Department of Cardiovascular Surgery, Kobe University Hospital, 7-5-1 Kusunoki-cho, Chuo-ku, Kobe, Japan.
Eur J Cardiothorac Surg. 2017 Jul 1;52(1):112-117. doi: 10.1093/ejcts/ezx034.
We aimed to ascertain the durability of cusp repair techniques used in reimplantation procedures.
Between 2000 and 2015, 249 patients (mean age, 49 ± 17 years) with aortic insufficiency underwent the reimplantation procedure. The pathology was acute aortic dissection in 24 and non-dissection in 225 patients. Preoperative aortic regurgitation (AR) was absent in 9, 1+ in 19, 2+ in 20, 3+ in 71 and 4+ in 120 patients. The mean aortic root and ascending aortic diameters were 47 ± 9 mm and 38 ± 7 mm, respectively. The following techniques of cusp repair were used: none (83), central plication (130), free margin reinforcement (57) and patch repair (19). Annual echocardiography was performed. Freedom from moderate aortic insufficiency and aortic valve reoperation were calculated by the Kaplan-Meier method. Factors influencing the freedom from moderate or severe AR were calculated by proportional hazard analysis.

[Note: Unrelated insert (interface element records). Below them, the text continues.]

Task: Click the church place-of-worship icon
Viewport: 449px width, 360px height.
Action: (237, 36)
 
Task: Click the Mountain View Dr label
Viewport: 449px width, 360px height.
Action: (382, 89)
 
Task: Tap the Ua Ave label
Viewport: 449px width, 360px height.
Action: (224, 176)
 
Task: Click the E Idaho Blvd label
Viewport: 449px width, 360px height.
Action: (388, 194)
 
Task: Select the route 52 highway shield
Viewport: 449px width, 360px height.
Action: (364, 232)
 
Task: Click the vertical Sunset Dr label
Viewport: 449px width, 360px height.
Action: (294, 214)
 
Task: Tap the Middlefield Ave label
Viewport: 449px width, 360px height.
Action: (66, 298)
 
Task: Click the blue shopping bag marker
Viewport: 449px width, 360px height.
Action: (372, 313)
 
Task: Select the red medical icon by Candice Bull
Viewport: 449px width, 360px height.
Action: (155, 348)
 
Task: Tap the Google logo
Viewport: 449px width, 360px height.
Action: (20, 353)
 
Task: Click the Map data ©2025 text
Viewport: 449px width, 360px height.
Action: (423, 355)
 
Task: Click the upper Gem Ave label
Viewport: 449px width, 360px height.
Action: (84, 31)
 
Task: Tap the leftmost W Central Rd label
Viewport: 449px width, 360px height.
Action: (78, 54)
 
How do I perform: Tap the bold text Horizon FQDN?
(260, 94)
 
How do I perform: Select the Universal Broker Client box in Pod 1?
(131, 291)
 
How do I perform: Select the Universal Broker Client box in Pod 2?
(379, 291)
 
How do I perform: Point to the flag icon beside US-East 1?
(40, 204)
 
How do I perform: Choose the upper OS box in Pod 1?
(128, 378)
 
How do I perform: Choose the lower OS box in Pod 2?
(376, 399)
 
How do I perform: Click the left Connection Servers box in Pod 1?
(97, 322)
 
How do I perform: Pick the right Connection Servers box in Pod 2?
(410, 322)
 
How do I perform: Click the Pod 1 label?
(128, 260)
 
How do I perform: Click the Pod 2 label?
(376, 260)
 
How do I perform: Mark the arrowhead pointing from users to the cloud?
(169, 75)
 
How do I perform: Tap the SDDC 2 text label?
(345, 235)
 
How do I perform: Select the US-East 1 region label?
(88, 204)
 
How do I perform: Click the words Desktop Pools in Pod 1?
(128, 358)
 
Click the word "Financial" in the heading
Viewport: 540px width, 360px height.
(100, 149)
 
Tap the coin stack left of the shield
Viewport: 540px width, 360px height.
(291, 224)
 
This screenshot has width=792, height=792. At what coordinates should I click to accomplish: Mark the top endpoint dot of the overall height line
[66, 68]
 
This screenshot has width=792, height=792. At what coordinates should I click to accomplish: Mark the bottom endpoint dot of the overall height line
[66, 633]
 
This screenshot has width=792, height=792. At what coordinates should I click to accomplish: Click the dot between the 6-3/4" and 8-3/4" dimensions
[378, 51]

Mean follow-up period was 56 ± 44 months. Freedom from moderate or severe AR was 82%±3% and 77% ± 4% at 5 and 8 years, respectively, whereas freedom from aortic valve reoperation was 93%±8% and 87% ± 3% at 5 and 8 years, respectively. Recurrent AR and infection were causes of reoperation in 13 and 3 patients, respectively. Preoperative cusp prolapse, technique of free margin reinforcement used and patch repair were significant factors for recurrent AR by proportional hazard analysis. Central plication was not a significant factor for recurrent AR.
Preoperative cusp prolapse was a risk factor, whereas central plication was not a risk factor for recurrent AR. Free margin reinforcement had a positive effect, whereas patch repair had a negative effect on aortic valve durability.
我们旨在确定在再植入手术中使用的瓣叶修复技术的耐久性。
在 2000 年至 2015 年期间,249 名主动脉瓣关闭不全患者(平均年龄,49±17 岁)接受了再植入手术。24 例为急性主动脉夹层,225 例为非夹层。术前主动脉瓣反流(AR)为无(9 例)、1+(19 例)、2+(20 例)、3+(71 例)和 4+(120 例)。平均主动脉根部和升主动脉直径分别为 47±9mm 和 38±7mm。使用了以下几种瓣叶修复技术:无(83 例)、中央折叠(130 例)、游离缘加固(57 例)和补片修复(19 例)。每年进行超声心动图检查。采用 Kaplan-Meier 法计算中度主动脉瓣关闭不全和主动脉瓣再次手术的无失败率。采用比例风险分析计算影响中度或重度 AR 无失败率的因素。
平均随访时间为 56±44 个月。5 年和 8 年时,中度或重度 AR 的无失败率分别为 82%±3%和 77%±4%,而主动脉瓣再次手术的无失败率分别为 93%±8%和 87%±3%。再次手术的原因分别为复发性 AR 和感染。13 例和 3 例因复发性 AR 和感染再次手术。通过比例风险分析,术前瓣叶脱垂、游离缘加固使用的技术和补片修复是复发性 AR 的显著因素。中央折叠不是复发性 AR 的危险因素。
术前瓣叶脱垂是一个危险因素,而中央折叠不是复发性 AR 的危险因素。游离缘加固有积极作用,而补片修复对主动脉瓣耐久性有负面影响。